There are various general conditions under which strong solutions and pathwise uniqueness are guaranteed for SDE (1) , such as the Itô result for Lipschitz continuous coefficients. I covered this situation in a previous post.

Other than using the SDE (1), such systems can also be described by an associated differential operator. For the n-dimensional case set a(x) = σ(x)σ(x)T, which is an n × n positive semidefinite matrix. Then, the second order operator L can be defined

\displaystyle Lf(x)=\frac12a_{ij}(x)f_{,ij}(x)+b_{i}(x)f_{,i}(x)

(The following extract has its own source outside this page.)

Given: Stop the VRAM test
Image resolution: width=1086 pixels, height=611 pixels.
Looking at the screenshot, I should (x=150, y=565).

operating on twice continuously differentiable functions f: ℝn → ℝ. Being able to effortlessly switch between descriptions using the SDE (1) and the operator L is a huge benefit when working with such systems. There are several different ways in which the operator can be used to describe a stochastic process, all of which relate to weak solutions and uniqueness in law of the SDE.

Markov Generator: A Markov process is a weak solution to the SDE (1) if its infinitesimal generator is L. That is, if the transition function is Pt then,

\displaystyle \lim_{t\rightarrow0}t^{-1}(P_tf-f)=Lf

for suitably regular functions f.

Backwards Equation: For a function f: ℝn × ℝ+ → ℝ, f(t, Xt) is a local martingale if and only if it solves the partial differential equation (PDE)

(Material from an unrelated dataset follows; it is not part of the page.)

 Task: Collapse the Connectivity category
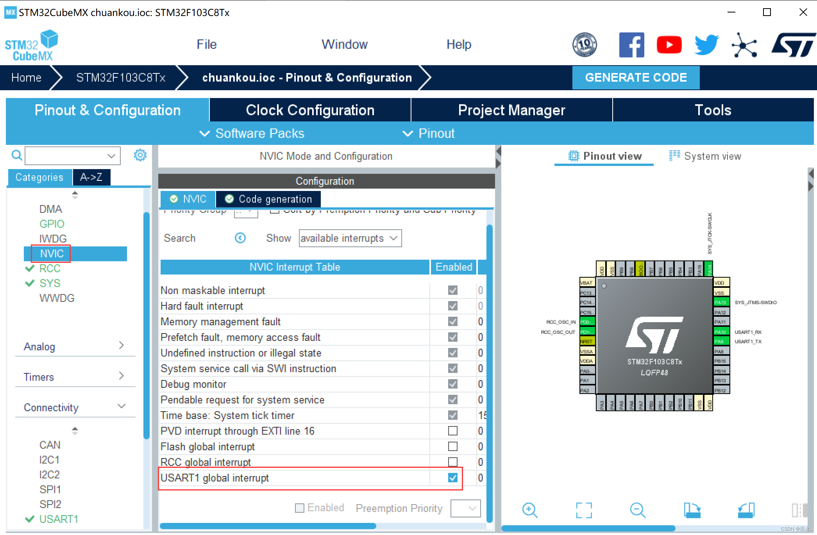(x=74, y=407)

\displaystyle \frac{\partial f}{\partial t}+Lf=0.

Consequently, for any time t > 0 and function g: ℝd → ℝ, if we let f be a solution to the PDE above with boundary condition f(x, t) = g(x) then, assuming integrability conditions, the conditional expectations at times s < t are

\displaystyle {\mathbb E}[g(X_t)\;\vert\mathcal F_s]=f(X_s,s).

If the conditions are satisfied, this describes a Markov process and gives its transition probabilities, describing the distribution of X and implying uniqueness in law.

Forward Equation: Assuming that it is sufficiently smooth, the probability density p(t, x) of Xt satisfies the PDE

\displaystyle \frac{\partial p}{\partial t}=L^Tf.

where LT is the transpose of operator L

\displaystyle L^Tp=\frac12(a_{ij}p)_{,ij}+(b_ip)_{,i}.

If this PDE has a unique solution for given initial distribution, then this uniquely determines the distribution of Xt. So, if unique solutions to the forward equation exist starting at every future time, it gives uniqueness in law for X.

Martingale problem: Any weak solution to SDE (1) satisfies the property that

\displaystyle f(X_t)-\int_0^t Lf(X_s)\,ds

is a local martingale for twice continuously differentiable functions f: ℝn → ℝ. This approach, which was pioneered by Stroock and Varadhan, has many benefits over the other applications of operator L described above, since it applies much more generally. We do not need to a-priori impose any properties on X such as being Markov, and as the test functions f are chosen at will, they automatically satisfy the necessary regularity properties. As well as being a very general way to describe solutions to a stochastic dynamical system, it turns out to be very fruitful. The striking and far-reaching Stroock–Varadhan uniqueness theorem, in particular, guarantees existence and uniqueness in law so long as a is continuous and positive definite and b is locally bounded.